Introduction

Fundus autofluorescence (FAF) is a standard tool used in the clinic [1, 2] that provides useful diagnostic information about outer retinal health in diseases such as age-related macular degeneration (AMD) [3, 4]. Typically, FAF is most often carried out using scanning laser ophthalmoscopes with field-of-view (FOV) varying from 30 to 200°. Though these systems are robust and provide a wide area of coverage, they lack the sensitivity and resolution to detect microscopic alterations and measure the properties of single cells.

Retinal pigment epithelium (RPE) changes at the level of single cells may be a useful biomarker to diagnose diseases at early stages, before the damage extends to photoreceptors and irreversible vision loss occurs. By utilizing the naturally occurring fluorophores in these cells, such as lipofuscin and melanin, visualization of these cells becomes possible [5, 6]. Fundus autofluorescence (FAF) has typically been observed using either short or near infrared wavelengths for fluorophore excitation. Short wavelength autofluorescence (SWAF) is performed with a blue-shifted excitation, commonly 488 nm or 532 nm, with emission detected in the visible (575–700 nm) range. Near infrared autofluorescence (NIRAF) emission is usually detected from 800 to 900 nm, with excitation wavelengths in the 750–800 nm range.

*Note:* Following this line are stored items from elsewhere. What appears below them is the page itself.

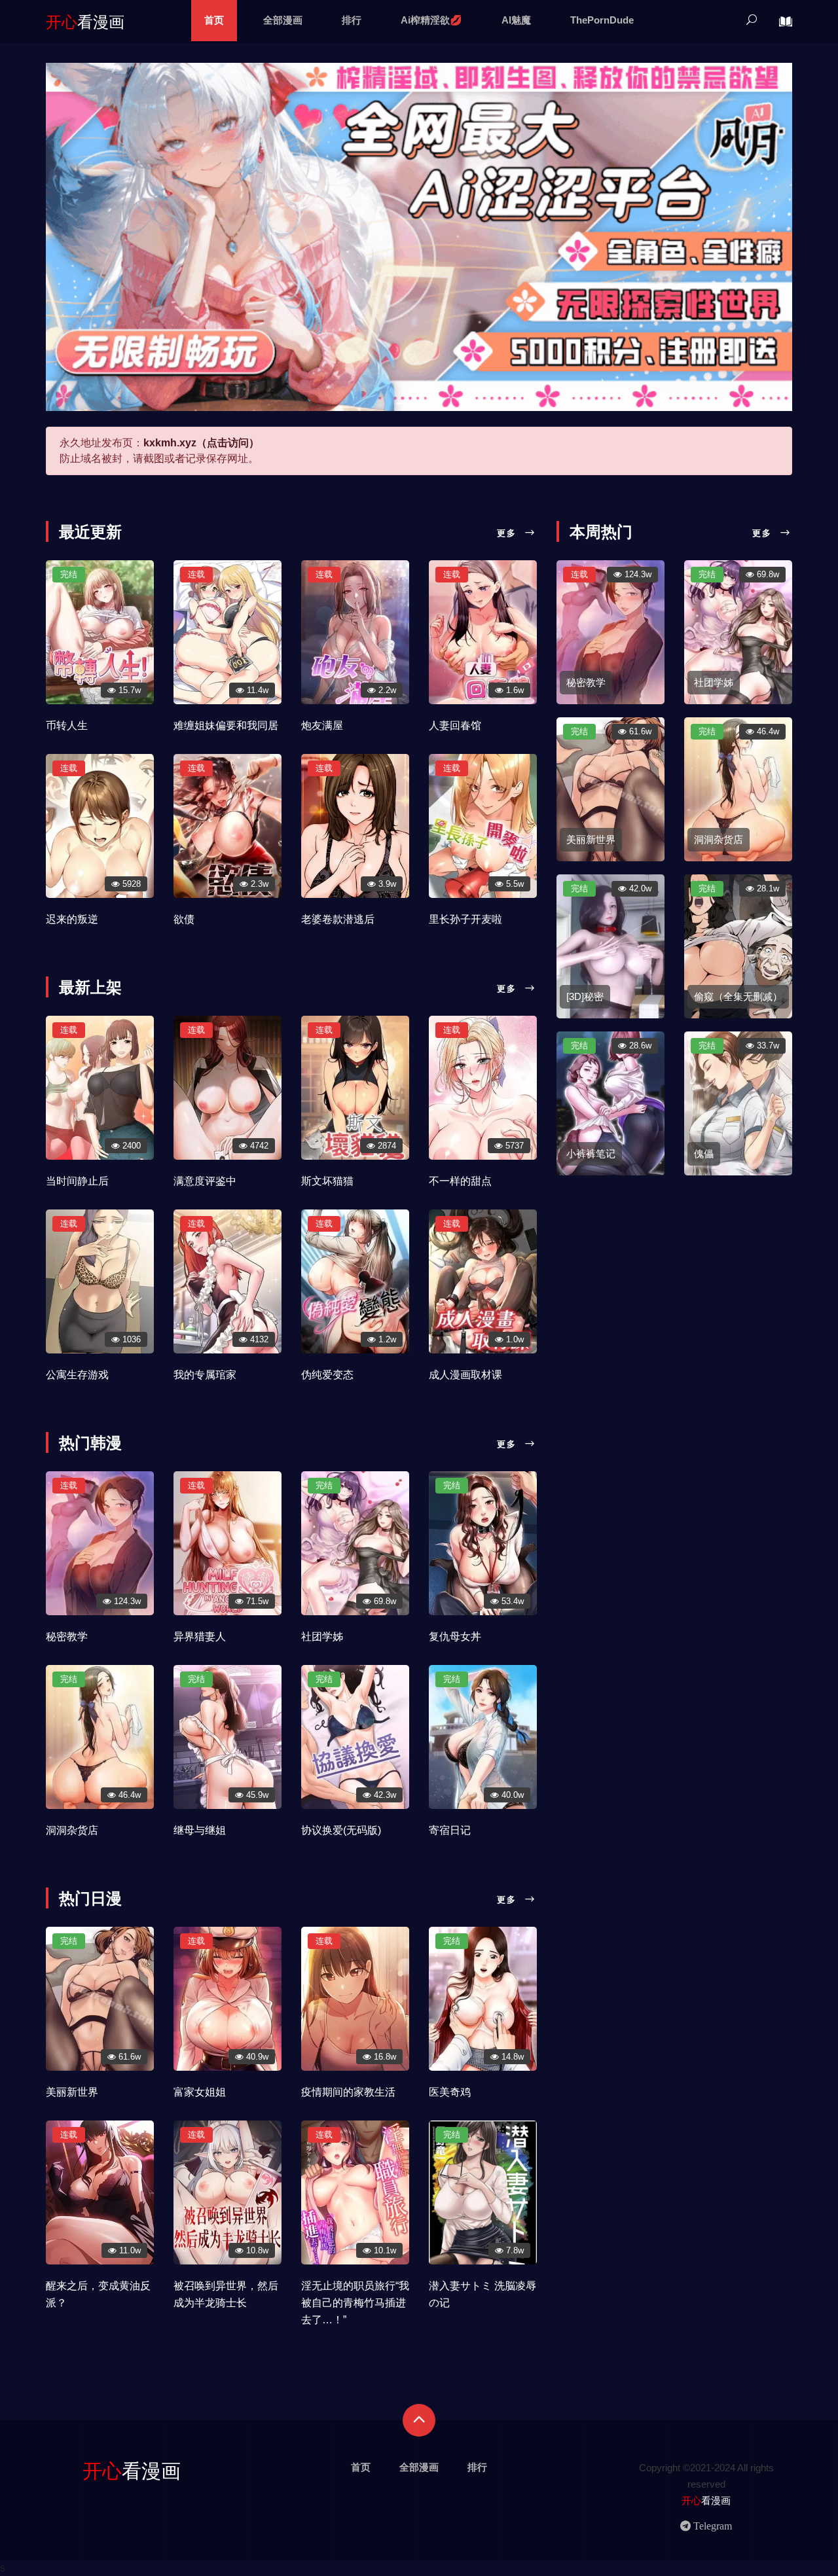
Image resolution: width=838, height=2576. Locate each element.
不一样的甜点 (460, 1181)
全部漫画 (282, 20)
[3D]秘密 (585, 996)
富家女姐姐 (199, 2092)
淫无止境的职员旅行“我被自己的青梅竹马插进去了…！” (355, 2302)
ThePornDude (602, 20)
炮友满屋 (322, 725)
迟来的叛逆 (72, 919)
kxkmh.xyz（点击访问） (201, 442)
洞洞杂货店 (72, 1830)
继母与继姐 (199, 1830)
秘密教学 (67, 1636)
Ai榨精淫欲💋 (431, 20)
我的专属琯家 (204, 1374)
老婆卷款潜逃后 (337, 919)
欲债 (183, 919)
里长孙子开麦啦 (465, 919)
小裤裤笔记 (590, 1153)
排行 (351, 20)
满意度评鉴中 (204, 1181)
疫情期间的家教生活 (348, 2092)
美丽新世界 (72, 2092)
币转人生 (67, 725)
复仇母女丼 (455, 1636)
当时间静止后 (77, 1181)
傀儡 (704, 1153)
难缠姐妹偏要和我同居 (225, 725)
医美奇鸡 (450, 2092)
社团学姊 (322, 1636)
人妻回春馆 (455, 725)
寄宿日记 (450, 1830)
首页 (214, 20)
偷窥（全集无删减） (738, 996)
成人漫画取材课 (465, 1374)
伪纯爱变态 (327, 1374)
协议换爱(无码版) (341, 1830)
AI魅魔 (516, 20)
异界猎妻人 (199, 1636)
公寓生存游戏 (77, 1374)
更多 (508, 533)
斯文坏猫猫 (327, 1181)
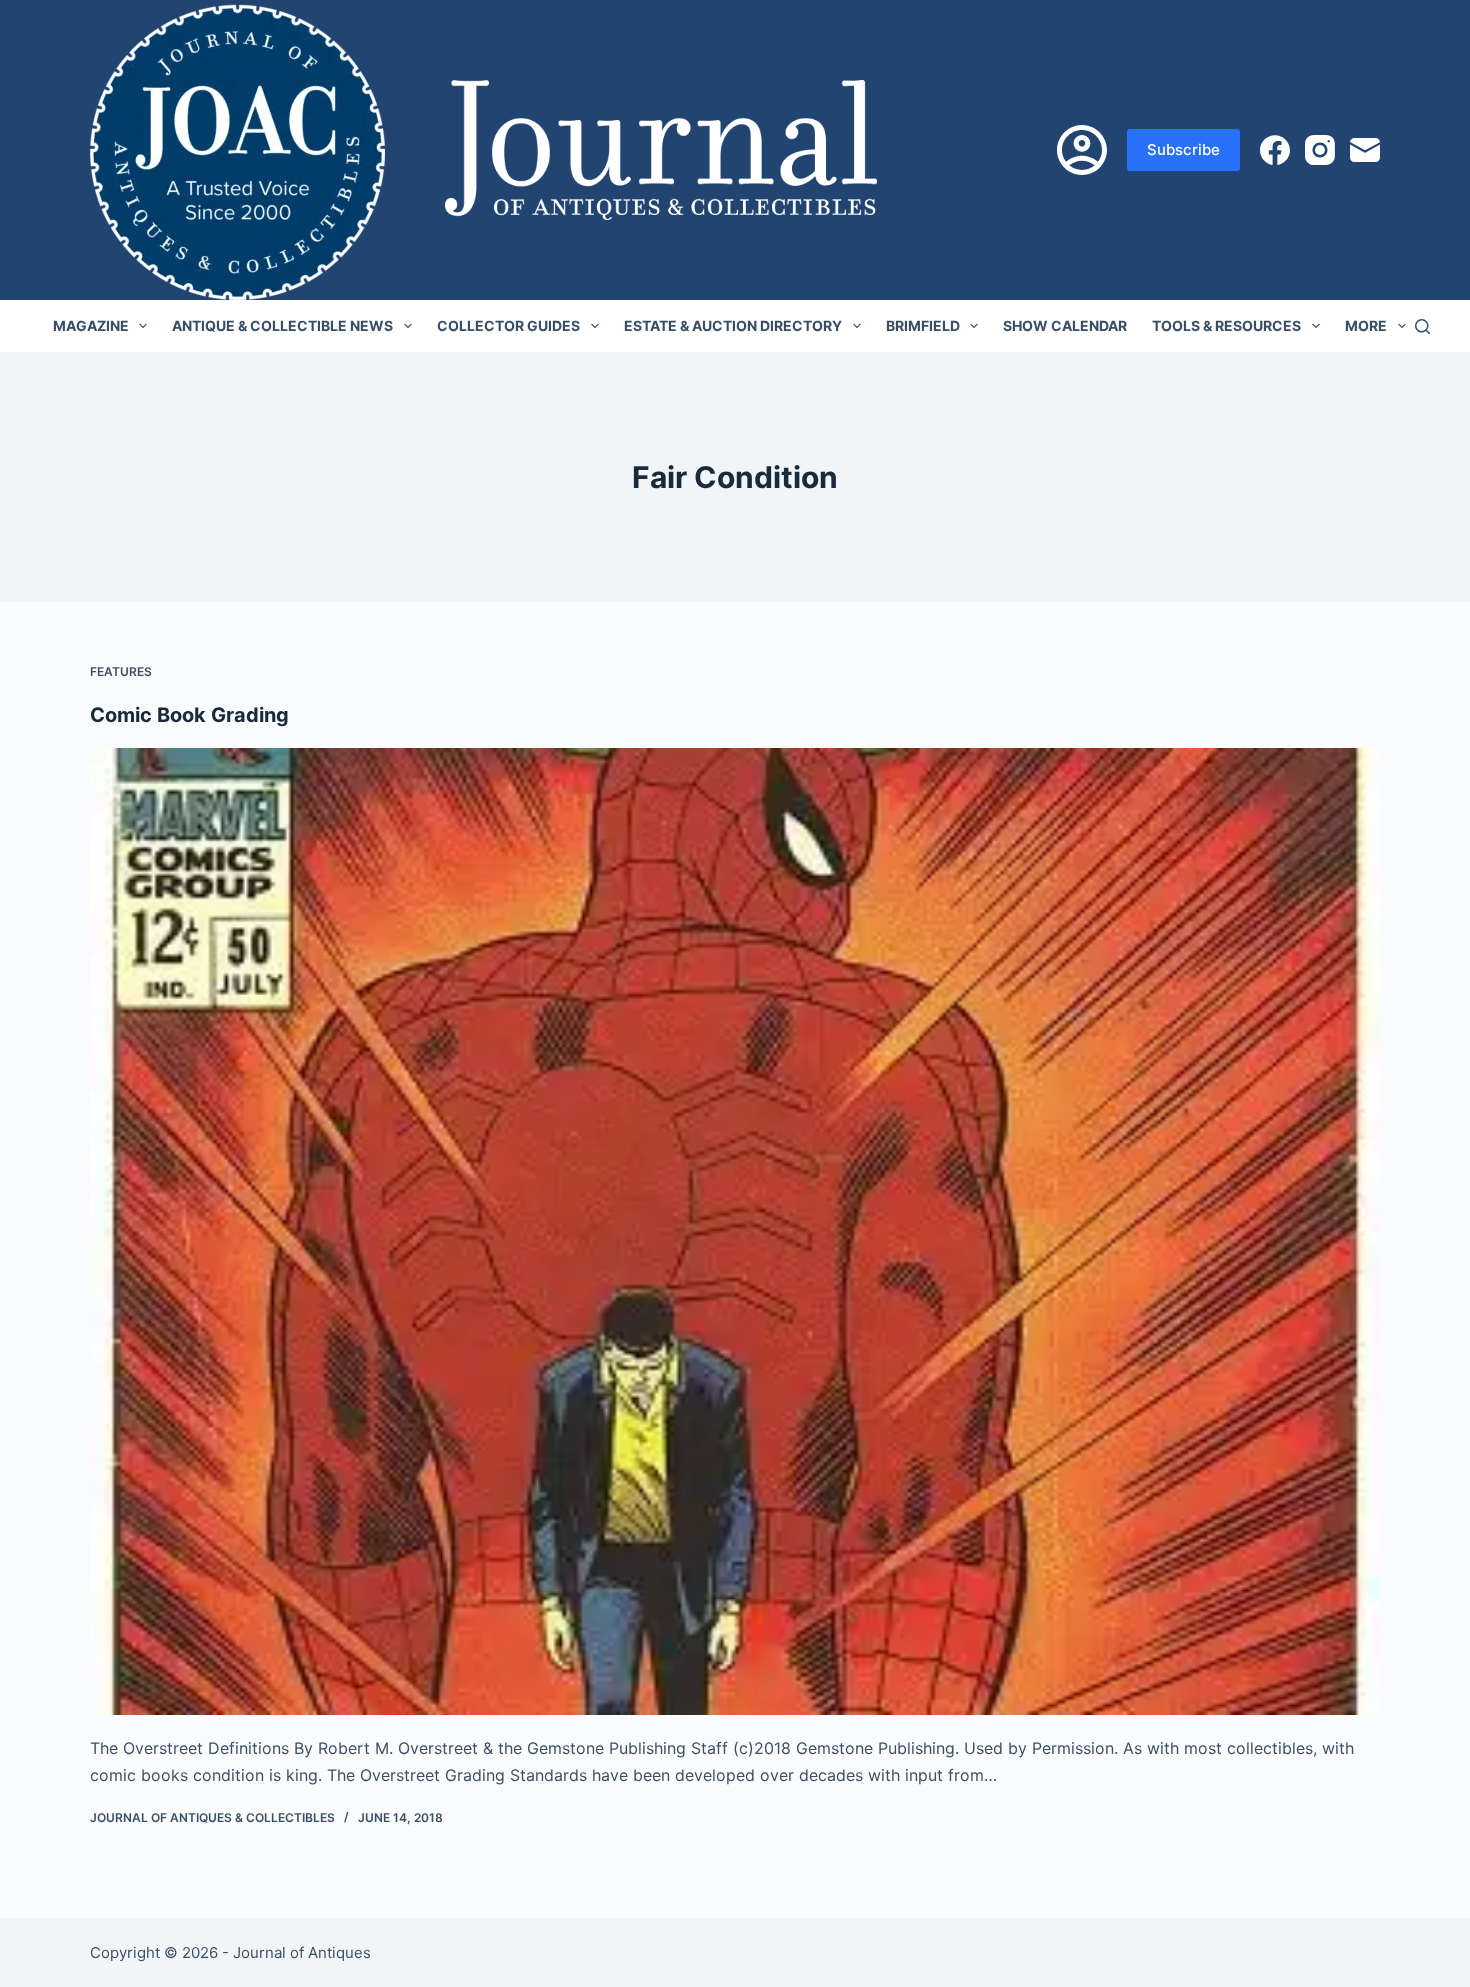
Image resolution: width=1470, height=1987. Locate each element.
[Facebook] (1275, 150)
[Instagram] (1320, 150)
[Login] (1082, 150)
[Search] (1422, 326)
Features (121, 671)
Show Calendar (1065, 325)
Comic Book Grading (189, 715)
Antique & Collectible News (282, 325)
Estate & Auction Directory (733, 325)
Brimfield (923, 325)
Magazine (91, 325)
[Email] (1365, 150)
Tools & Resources (1226, 325)
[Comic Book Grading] (735, 1232)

Near infrared autofluorescence (NIRAF) imaging using adaptive optics (AO-IRAF) is an emerging technology that has received interest due to its relatively straightforward implementation in existing adaptive optics scanning laser ophthalmoscopy (AOSLO) systems [7, 8]. These retinal imaging systems use a deformable mirror in combination with a wavefront sensor to correct for ocular aberrations and achieve cellular level imaging in the living eye [9, 10]. Fluorescence AOSLO has been used to demonstrate in vivo that the morphometry of retinal pigmented epithelial (RPE) cell mosaic varies considerably in the normal population and can be even more variable in diseased eyes [4, 9]. These measurements are obtained by segmentation and quantification of the morphometric properties of cells [11], such as cell area and density [7]. These quantitative metrics can then be used to evaluate cellular level alterations in disease [4] and to monitor disease progression. RPE cell metrics derived from cell segmentation can also be combined with photoreceptor topography measurements to quantify properties such as the number of photoreceptors per RPE cell. However, previous work using both short wavelength excitation and AO-IRAF, showed that individual RPE cells can be difficult to segment no matter the method used, even in normal healthy eyes [7, 12], Thus, despite improvements to fluorescence AOSLO, there remains room for improvement to enable robust quantification of cells and to reduce the relatively long exposure times required for fluorescence AOSLO imaging or RPE cells.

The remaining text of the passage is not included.